HomePhabricator

[CSSPGO] Infrastructure for context-sensitive Sample PGO and Inlining

Authored by wenlei on Mar 23 2020, 11:50 PM.

Description

[CSSPGO] Infrastructure for context-sensitive Sample PGO and Inlining

This change adds the context-senstive sample PGO infracture described in CSSPGO RFC (https://groups.google.com/g/llvm-dev/c/1p1rdYbL93s). It introduced an abstraction between input profile and profile loader that queries input profile for functions. Specifically, there's now the notion of base profile and context profile, and they are managed by the new SampleContextTracker for adjusting and merging profiles based on inline decisions. It works with top-down profiled guided inliner in profile loader (https://reviews.llvm.org/D70655) for better inlining with specialization and better post-inline profile fidelity. In the future, we can also expose this infrastructure to CGSCC inliner in order for it to take advantage of context-sensitive profile. This change is the consumption part of context-sensitive profile (The generation part is in this stack: https://reviews.llvm.org/D89707). We've seen good results internally in conjunction with Pseudo-probe (https://reviews.llvm.org/D86193). Pacthes for integration with Pseudo-probe coming up soon.

Currently the new infrastructure kick in when input profile contains the new context-sensitive profile; otherwise it's no-op and does not affect existing AutoFDO.

Interface

There're two sets of interfaces for query and tracking respectively exposed from SampleContextTracker. For query, now instead of simply getting a profile from input for a function, we can explicitly query base profile or context profile for given call path of a function. For tracking, there're separate APIs for marking context profile as inlined, or promoting and merging not inlined context profile.

  • Query base profile (getBaseSamplesFor)

Base profile is the merged synthetic profile for function's CFG profile from any outstanding (not inlined) context. We can query base profile by function.

  • Query context profile (getContextSamplesFor)

Context profile is a function's CFG profile for a given calling context. We can query context profile by context string.

  • Track inlined context profile (markContextSamplesInlined)

When a function is inlined for given calling context, we need to mark the context profile for that context as inlined.
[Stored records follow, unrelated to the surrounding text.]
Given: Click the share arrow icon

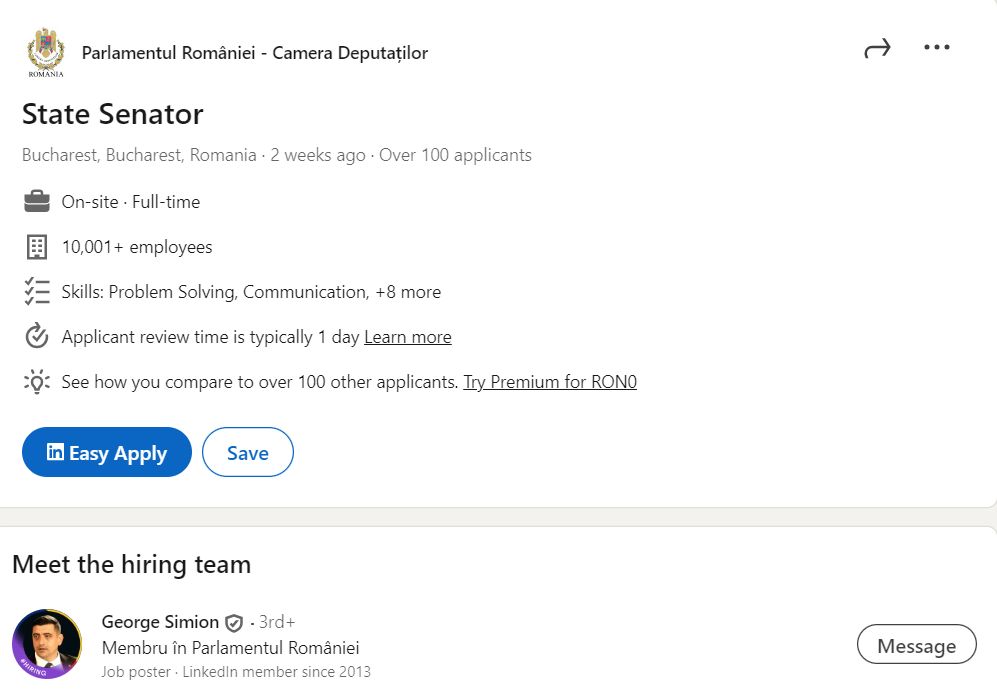Looking at the screenshot, I should click(877, 49).
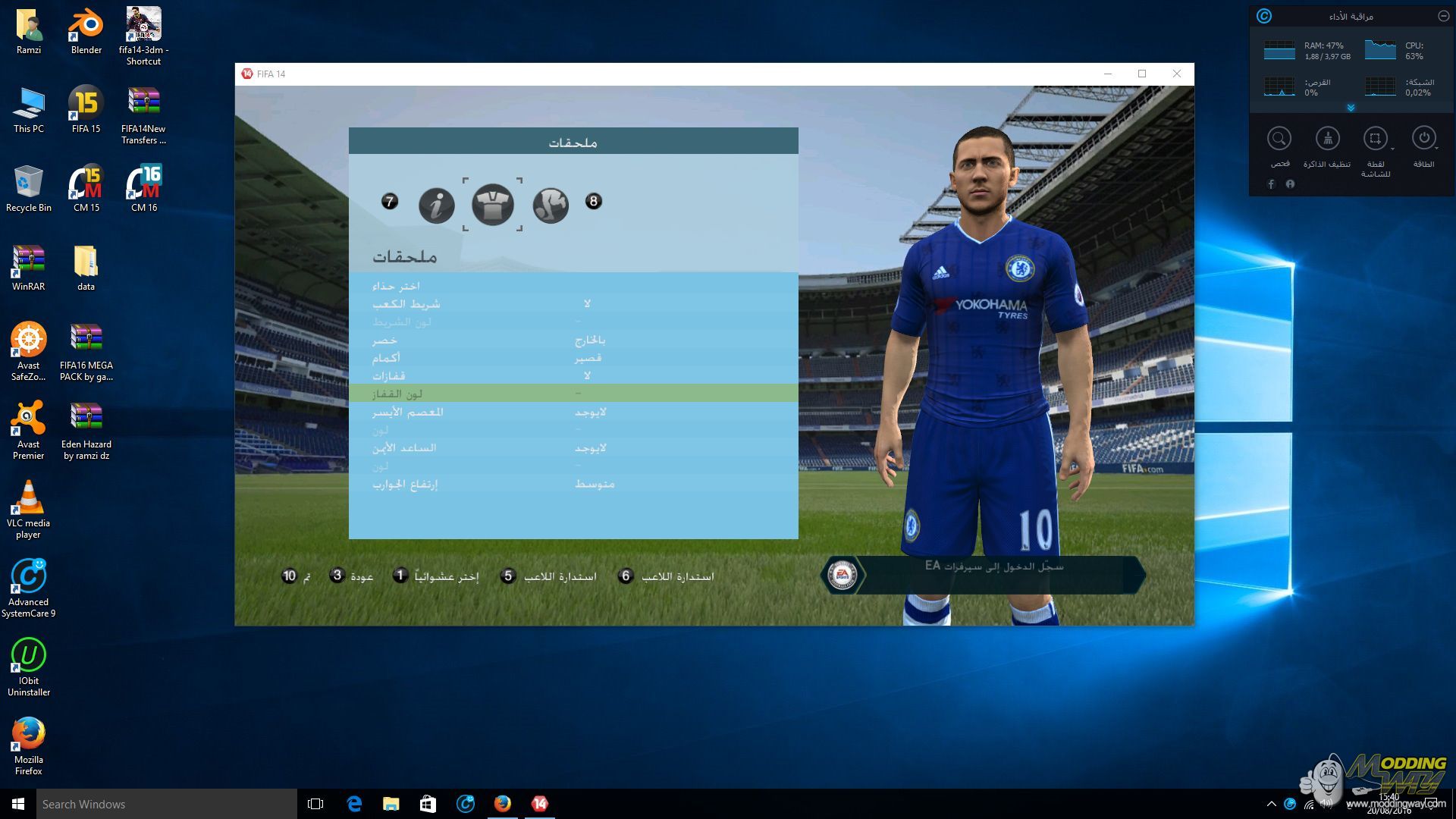This screenshot has width=1456, height=819.
Task: Click the عودة back button
Action: click(352, 576)
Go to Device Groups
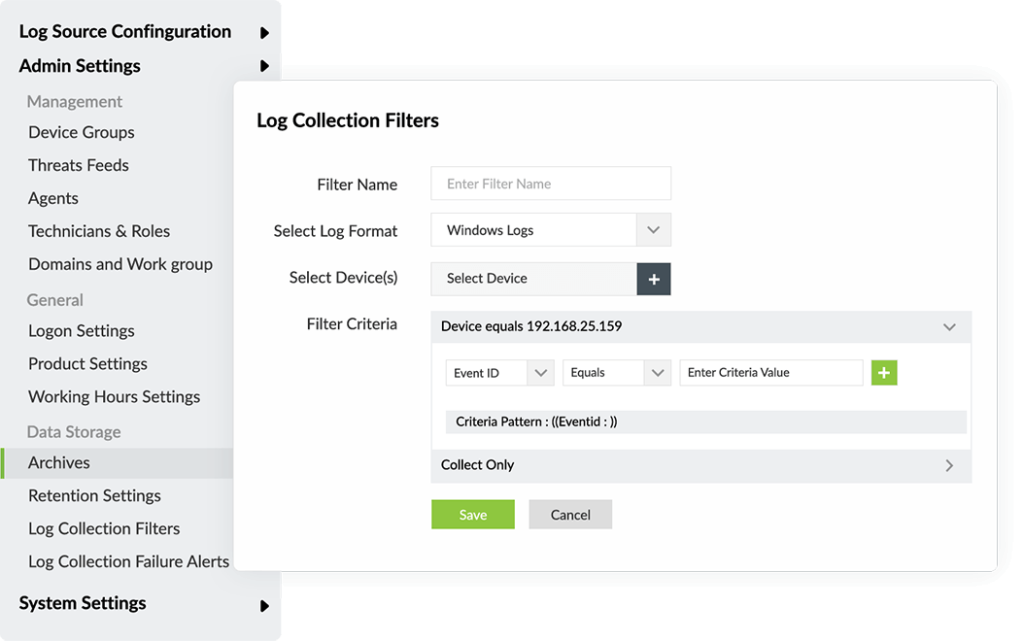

This is to make sure we don't include inlined context profile when synthesizing base profile for that inlined function.

  • Track not-inlined context profile (promoteMergeContextSamplesTree)

When a function is not inlined for given calling context, we need to promote the context profile tree so the not inlined context becomes top-level context. This preserve the sub-context under that function so later inline decision for that not inlined function will still have context profile for its call tree. Note that profile will be merged if needed when promoting a context profile tree if any of the node already exists at its promoted destination.

Implementation

Implementation-wise, SampleContext is created as abstraction for context. Currently it's a string for call path, and we can later optimize it to something more efficient, e.g. context id. Each SampleContext also has a ContextState indicating whether it's raw context profile from input, whether it's inlined or merged, whether it's synthetic profile created by compiler. Each FunctionSamples now has a SampleContext that tells whether it's base profile or context profile, and for context profile what is the context and state.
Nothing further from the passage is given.